Secretary
I was brought up in Devon, UK and educated at boarding schools from the age of 8. My secondary school was Canford in Dorset. On leaving school I served articles with a solicitor’s practice in Exeter, Devon for 5 years during which time I also attended the College of Law in Guildford in preparation for the Solicitors qualifying examinations. I served briefly in the UK Territorial Army (Devonshire Regt).
Following admission, I worked as an employed solicitor for two years with Boodle Hatfield in the West End of London and for a further two years with a practice in Winchester. With both firms I practiced in their agricultural law departments.

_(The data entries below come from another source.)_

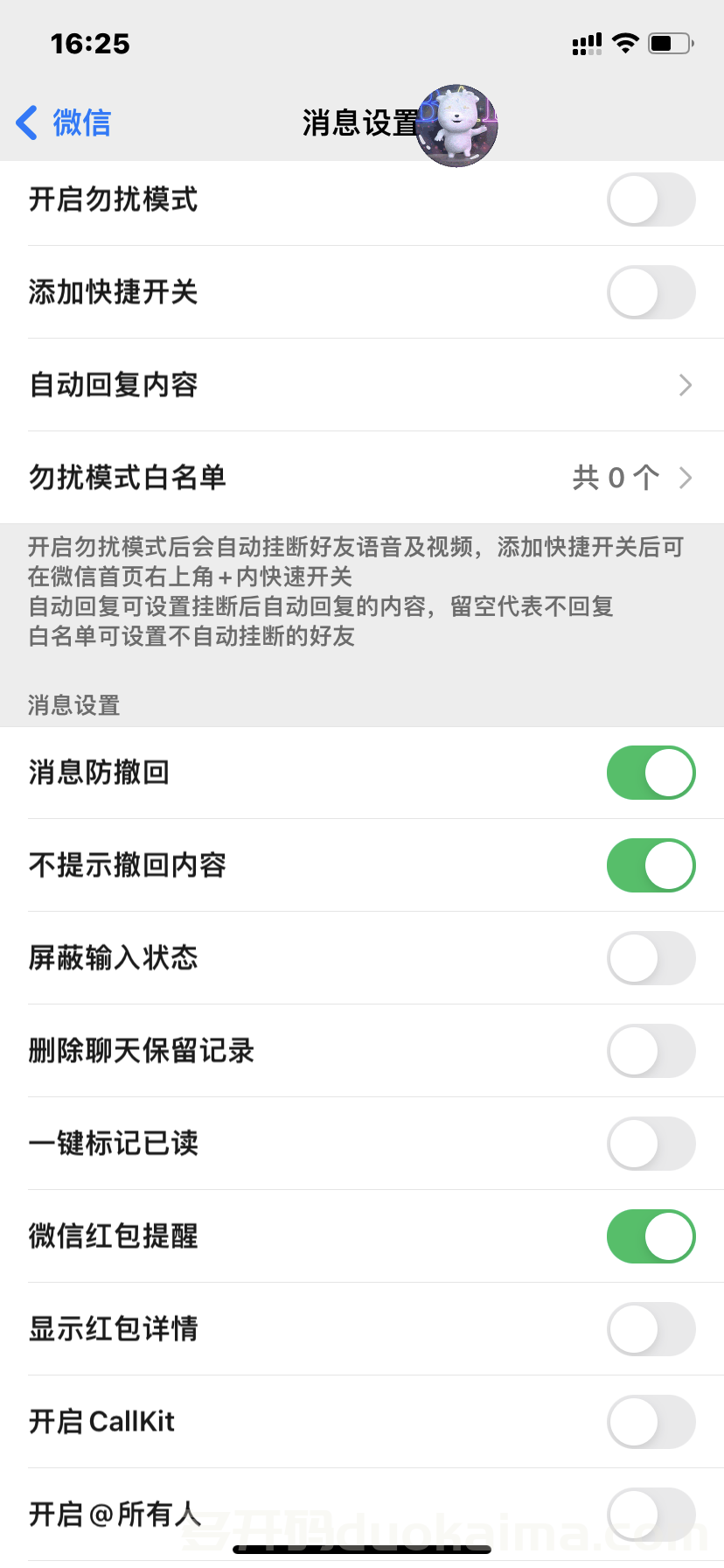The image size is (724, 1568).
Task: Enable 删除聊天保留记录 switch
Action: (651, 1051)
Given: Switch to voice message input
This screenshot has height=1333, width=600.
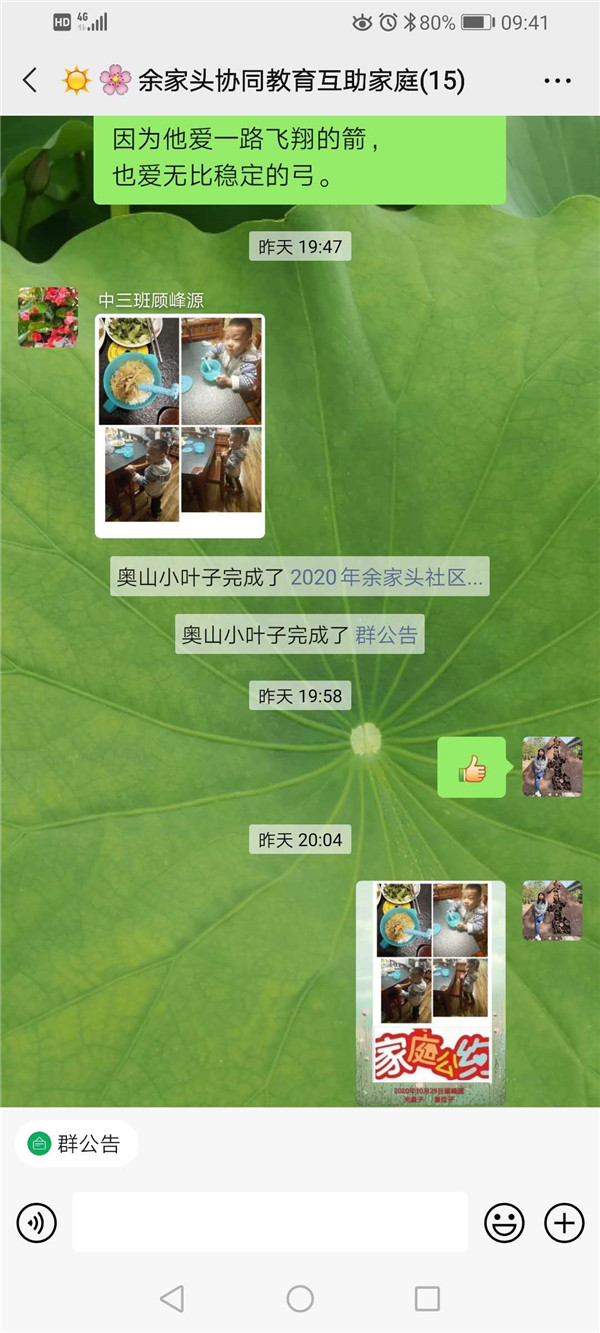Looking at the screenshot, I should 37,1222.
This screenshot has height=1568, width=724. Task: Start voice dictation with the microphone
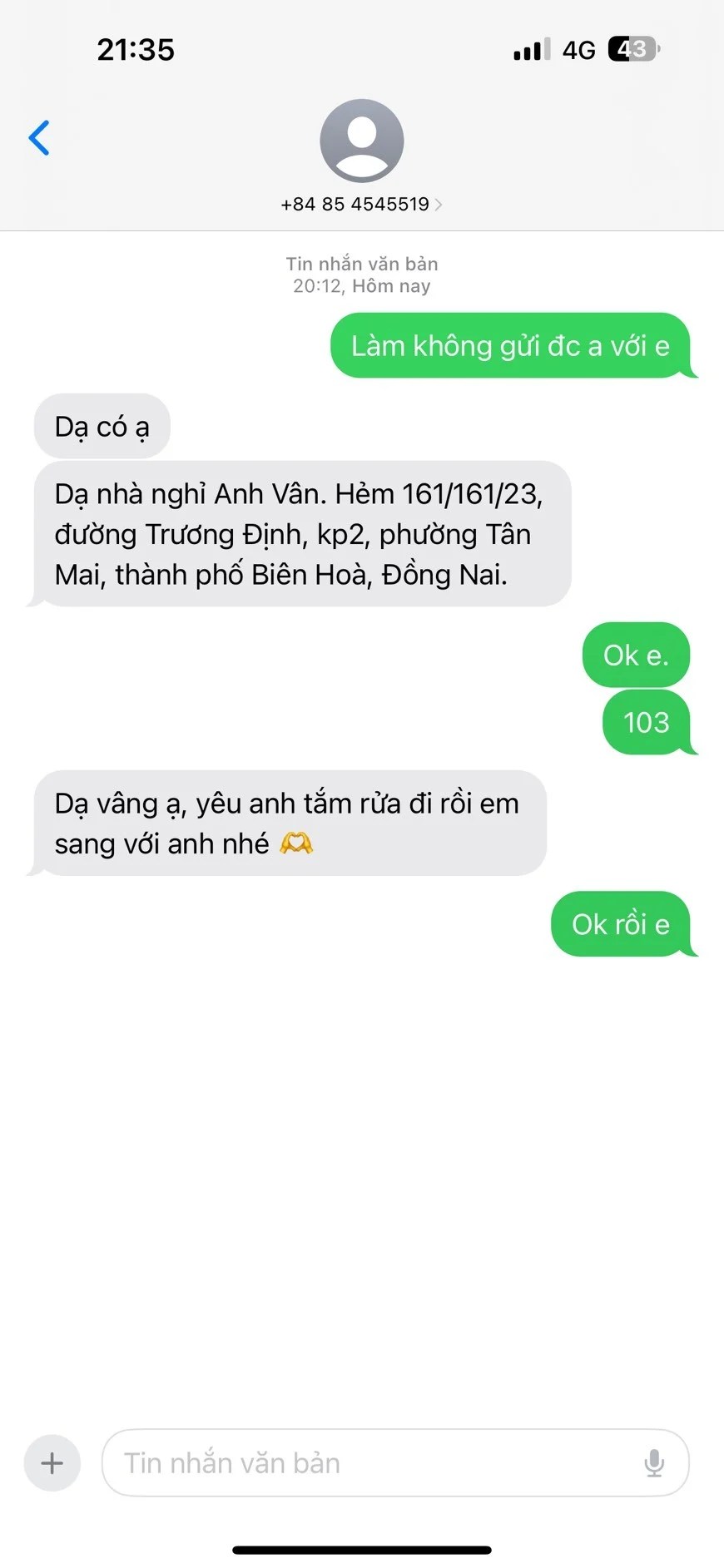(x=654, y=1462)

Following my father’s premature death, I returned home to Devon and ran my family furniture manufacturing and retailing business for two years before selling the factory. I retained the retail business to provide an income for my mother and continued to supervise this for the next ten years.
I joined a local solicitors’ practice as an employee, heading their office in Chard, Somerset. I became an equity partner two years later. With a young partner of approximately the same age I embarked on a progressive expansion of the firm resulting ultimately in a practice of 8 partners, 5 offices in East Devon and South Somerset and approximately 100 staff. The practice engaged in all the fields usual to a market town law firm: real property, matrimonial, criminal, personal injury, general civil litigation and probate. My Chard office had a substantial agricultural practice, acting for farmers and landowners in all areas of land law, succession and the law and regulations imposed by government and EU intervention including milk quotas, cereal production and environmental control. I specialised as an agricultural and rural property lawyer. I was also the practice finance partner for many years.
Out of the Office I hunted regularly with my local Harrier pack (mounted foxhunting) and in spring and autumn with the Devon & Somerset Stag Hounds. I served as Secretary of the annual Point to Point race meeting (amateur steeple chasing) for 10 years and competed in the Hunt Member’s Races. I also competed in mounted Team Chasing. I was a keen but erratic game shot (driven pheasant). My interests also included entomology (butterflies and moths), vintage motoring and woodwork.
Since moving to Australia, I served as secretary to the Dorrigo Agricultural Association (Dorrigo Show Society) for five years. I then became the secretary of the newly formed Bellingen Mens’ Shed.
I have two children by a previous marriage, a son who retired from the British Army (Captain in the Kings Royal Hussars, with one Syria tour and two Afghanistan tours under his belt) and who now works in London and a married daughter who has worked in the Bloodstock industry as apprentice jockey, polo manager, assistant trainer, Paris racing press representative and Racecourse administrator.
I sustained a severe head injury in a hunting accident in 2003 resulting in (inter alia) some brain damage and the loss of sight of an eye. This precipitated my early retirement from legal practice. Some 6 years later I moved to Australia in search of new adventures.
My generation missed out on “gap years”. I tried to make up for this deficit later in life and have travelled in Zimbabwe, Kenya (to Lake Turkana), Nepal, China (to walk the Tiger Leaping Gorge), Guyana (an expedition in to the interior for both herpetological and entomological research) and Brazil (a short walk in Chapada Diamantina near Lençóis in the State of Bahia.
My father was a competent cabinet maker, built a 30ft sailing and cruising yacht for his own use and was an adept rigger, splicing both wire and cordage. I picked up the basics of woodwork with hand tools from him and his employees in the factory joiner’s shop. I inherited his hand tools and tool chest which are still with me here in Bellingen.